YOUR ASSIGNMENT
Select and copy out every line in the records containing "agent".

DATA SHOWN Block Start

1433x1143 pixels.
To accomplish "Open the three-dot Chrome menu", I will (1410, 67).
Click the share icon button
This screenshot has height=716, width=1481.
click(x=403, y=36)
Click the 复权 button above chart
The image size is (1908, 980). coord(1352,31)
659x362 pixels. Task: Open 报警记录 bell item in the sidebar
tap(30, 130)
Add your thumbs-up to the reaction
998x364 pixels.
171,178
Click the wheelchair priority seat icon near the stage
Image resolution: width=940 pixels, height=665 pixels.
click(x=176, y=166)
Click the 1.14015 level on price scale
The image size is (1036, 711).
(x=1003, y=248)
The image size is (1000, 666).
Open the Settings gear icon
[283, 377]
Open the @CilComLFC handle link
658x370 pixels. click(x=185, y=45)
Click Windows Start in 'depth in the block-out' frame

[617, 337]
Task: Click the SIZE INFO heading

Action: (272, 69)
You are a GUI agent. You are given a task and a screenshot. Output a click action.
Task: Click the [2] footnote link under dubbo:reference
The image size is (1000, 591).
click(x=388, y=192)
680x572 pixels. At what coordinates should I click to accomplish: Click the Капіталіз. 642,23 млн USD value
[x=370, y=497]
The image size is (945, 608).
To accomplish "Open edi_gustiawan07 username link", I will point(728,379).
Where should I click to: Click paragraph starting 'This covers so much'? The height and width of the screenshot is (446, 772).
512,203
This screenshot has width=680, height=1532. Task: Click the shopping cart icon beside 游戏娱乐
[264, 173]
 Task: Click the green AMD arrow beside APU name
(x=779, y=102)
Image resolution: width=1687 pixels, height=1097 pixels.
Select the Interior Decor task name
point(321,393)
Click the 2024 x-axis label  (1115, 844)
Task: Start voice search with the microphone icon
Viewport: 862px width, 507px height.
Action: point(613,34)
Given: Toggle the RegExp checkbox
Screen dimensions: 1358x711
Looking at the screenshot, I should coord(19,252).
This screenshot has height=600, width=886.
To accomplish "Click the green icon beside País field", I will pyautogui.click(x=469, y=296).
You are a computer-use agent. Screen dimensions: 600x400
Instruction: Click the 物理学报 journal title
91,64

DATA SHOWN Block End

ANSWER
You are a GUI agent. You are given a task and a screenshot. Output a click action.
You are a computer-use agent. Screen dimensions: 600x400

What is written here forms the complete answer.